Task to carry out:
The complete listing that follows is to be set down again, exactly as it appears.
Dataset section start
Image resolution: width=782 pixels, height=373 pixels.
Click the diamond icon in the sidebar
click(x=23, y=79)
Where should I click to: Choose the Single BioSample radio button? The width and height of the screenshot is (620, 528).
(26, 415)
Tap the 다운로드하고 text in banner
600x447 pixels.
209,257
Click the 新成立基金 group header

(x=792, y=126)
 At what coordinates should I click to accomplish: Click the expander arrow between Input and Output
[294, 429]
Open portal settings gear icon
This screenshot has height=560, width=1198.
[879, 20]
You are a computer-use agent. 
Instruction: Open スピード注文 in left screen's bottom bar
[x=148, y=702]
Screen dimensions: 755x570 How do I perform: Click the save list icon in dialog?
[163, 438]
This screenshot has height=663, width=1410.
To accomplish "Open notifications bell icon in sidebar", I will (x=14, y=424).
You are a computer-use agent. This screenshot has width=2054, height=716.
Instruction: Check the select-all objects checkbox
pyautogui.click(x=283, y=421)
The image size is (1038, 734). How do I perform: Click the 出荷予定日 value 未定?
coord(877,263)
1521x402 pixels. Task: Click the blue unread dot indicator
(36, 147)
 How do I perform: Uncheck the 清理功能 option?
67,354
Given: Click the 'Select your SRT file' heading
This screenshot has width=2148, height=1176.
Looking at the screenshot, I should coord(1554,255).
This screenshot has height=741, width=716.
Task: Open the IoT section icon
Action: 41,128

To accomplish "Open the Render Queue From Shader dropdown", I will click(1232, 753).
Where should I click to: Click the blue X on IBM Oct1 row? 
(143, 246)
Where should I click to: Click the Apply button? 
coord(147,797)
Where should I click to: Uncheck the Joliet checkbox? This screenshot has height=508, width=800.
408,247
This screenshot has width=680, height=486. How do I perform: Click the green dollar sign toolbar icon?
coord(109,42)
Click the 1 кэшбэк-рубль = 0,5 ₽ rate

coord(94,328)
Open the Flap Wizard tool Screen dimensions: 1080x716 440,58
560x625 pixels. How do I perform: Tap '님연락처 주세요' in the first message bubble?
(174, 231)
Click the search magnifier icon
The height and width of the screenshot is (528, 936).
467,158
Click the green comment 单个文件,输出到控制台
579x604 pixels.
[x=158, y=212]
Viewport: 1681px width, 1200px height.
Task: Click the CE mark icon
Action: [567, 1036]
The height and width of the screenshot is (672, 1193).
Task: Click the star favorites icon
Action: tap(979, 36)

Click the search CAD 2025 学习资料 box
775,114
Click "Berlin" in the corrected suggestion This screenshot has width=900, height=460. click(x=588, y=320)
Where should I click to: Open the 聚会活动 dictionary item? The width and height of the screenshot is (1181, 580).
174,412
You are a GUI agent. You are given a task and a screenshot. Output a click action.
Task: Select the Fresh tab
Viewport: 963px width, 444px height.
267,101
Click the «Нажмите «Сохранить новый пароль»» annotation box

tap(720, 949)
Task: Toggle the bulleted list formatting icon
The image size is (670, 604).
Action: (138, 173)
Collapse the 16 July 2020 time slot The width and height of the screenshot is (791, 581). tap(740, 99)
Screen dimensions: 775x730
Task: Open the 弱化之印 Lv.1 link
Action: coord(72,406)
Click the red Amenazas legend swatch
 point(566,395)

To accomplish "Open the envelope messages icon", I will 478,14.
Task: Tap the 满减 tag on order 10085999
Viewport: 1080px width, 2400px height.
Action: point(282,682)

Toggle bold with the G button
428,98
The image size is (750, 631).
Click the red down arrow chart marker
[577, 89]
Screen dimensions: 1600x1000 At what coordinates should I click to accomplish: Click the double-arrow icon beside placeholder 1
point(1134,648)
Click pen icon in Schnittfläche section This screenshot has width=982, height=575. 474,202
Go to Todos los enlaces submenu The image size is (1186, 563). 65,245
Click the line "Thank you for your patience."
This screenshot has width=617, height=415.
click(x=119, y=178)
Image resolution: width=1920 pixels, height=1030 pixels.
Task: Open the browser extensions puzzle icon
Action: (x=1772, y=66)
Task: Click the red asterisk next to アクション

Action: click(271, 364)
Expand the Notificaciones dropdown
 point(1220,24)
Dataset section end
Solved problem:
Image resolution: width=782 pixels, height=373 pixels.
Click the diamond icon in the sidebar
click(x=23, y=79)
Where should I click to: Choose the Single BioSample radio button? The width and height of the screenshot is (620, 528).
(26, 415)
Tap the 다운로드하고 text in banner
600x447 pixels.
209,257
Click the 新成立基金 group header

(x=792, y=126)
 At what coordinates should I click to accomplish: Click the expander arrow between Input and Output
[294, 429]
Open portal settings gear icon
This screenshot has height=560, width=1198.
[879, 20]
You are a computer-use agent. 
Instruction: Open スピード注文 in left screen's bottom bar
[x=148, y=702]
Screen dimensions: 755x570 How do I perform: Click the save list icon in dialog?
[163, 438]
This screenshot has height=663, width=1410.
To accomplish "Open notifications bell icon in sidebar", I will (x=14, y=424).
You are a computer-use agent. This screenshot has width=2054, height=716.
Instruction: Check the select-all objects checkbox
pyautogui.click(x=283, y=421)
The image size is (1038, 734). How do I perform: Click the 出荷予定日 value 未定?
coord(877,263)
1521x402 pixels. Task: Click the blue unread dot indicator
(36, 147)
 How do I perform: Uncheck the 清理功能 option?
67,354
Given: Click the 'Select your SRT file' heading
This screenshot has width=2148, height=1176.
Looking at the screenshot, I should coord(1554,255).
This screenshot has height=741, width=716.
Task: Open the IoT section icon
Action: 41,128

To accomplish "Open the Render Queue From Shader dropdown", I will click(1232, 753).
Where should I click to: Click the blue X on IBM Oct1 row? 
(143, 246)
Where should I click to: Click the Apply button? 
coord(147,797)
Where should I click to: Uncheck the Joliet checkbox? This screenshot has height=508, width=800.
408,247
This screenshot has width=680, height=486. How do I perform: Click the green dollar sign toolbar icon?
coord(109,42)
Click the 1 кэшбэк-рубль = 0,5 ₽ rate

coord(94,328)
Open the Flap Wizard tool Screen dimensions: 1080x716 440,58
560x625 pixels. How do I perform: Tap '님연락처 주세요' in the first message bubble?
(174, 231)
Click the search magnifier icon
The height and width of the screenshot is (528, 936).
467,158
Click the green comment 单个文件,输出到控制台
579x604 pixels.
[x=158, y=212]
Viewport: 1681px width, 1200px height.
Task: Click the CE mark icon
Action: [567, 1036]
The height and width of the screenshot is (672, 1193).
Task: Click the star favorites icon
Action: tap(979, 36)

Click the search CAD 2025 学习资料 box
775,114
Click "Berlin" in the corrected suggestion This screenshot has width=900, height=460. click(x=588, y=320)
Where should I click to: Open the 聚会活动 dictionary item? The width and height of the screenshot is (1181, 580).
174,412
You are a GUI agent. You are given a task and a screenshot. Output a click action.
Task: Select the Fresh tab
Viewport: 963px width, 444px height.
267,101
Click the «Нажмите «Сохранить новый пароль»» annotation box

tap(720, 949)
Task: Toggle the bulleted list formatting icon
The image size is (670, 604).
Action: (138, 173)
Collapse the 16 July 2020 time slot The width and height of the screenshot is (791, 581). tap(740, 99)
Screen dimensions: 775x730
Task: Open the 弱化之印 Lv.1 link
Action: coord(72,406)
Click the red Amenazas legend swatch
 point(566,395)

To accomplish "Open the envelope messages icon", I will 478,14.
Task: Tap the 满减 tag on order 10085999
Viewport: 1080px width, 2400px height.
Action: point(282,682)

Toggle bold with the G button
428,98
The image size is (750, 631).
Click the red down arrow chart marker
[577, 89]
Screen dimensions: 1600x1000 At what coordinates should I click to accomplish: Click the double-arrow icon beside placeholder 1
point(1134,648)
Click pen icon in Schnittfläche section This screenshot has width=982, height=575. 474,202
Go to Todos los enlaces submenu The image size is (1186, 563). 65,245
Click the line "Thank you for your patience."
This screenshot has width=617, height=415.
click(x=119, y=178)
Image resolution: width=1920 pixels, height=1030 pixels.
Task: Open the browser extensions puzzle icon
Action: (x=1772, y=66)
Task: Click the red asterisk next to アクション

Action: click(271, 364)
Expand the Notificaciones dropdown
 point(1220,24)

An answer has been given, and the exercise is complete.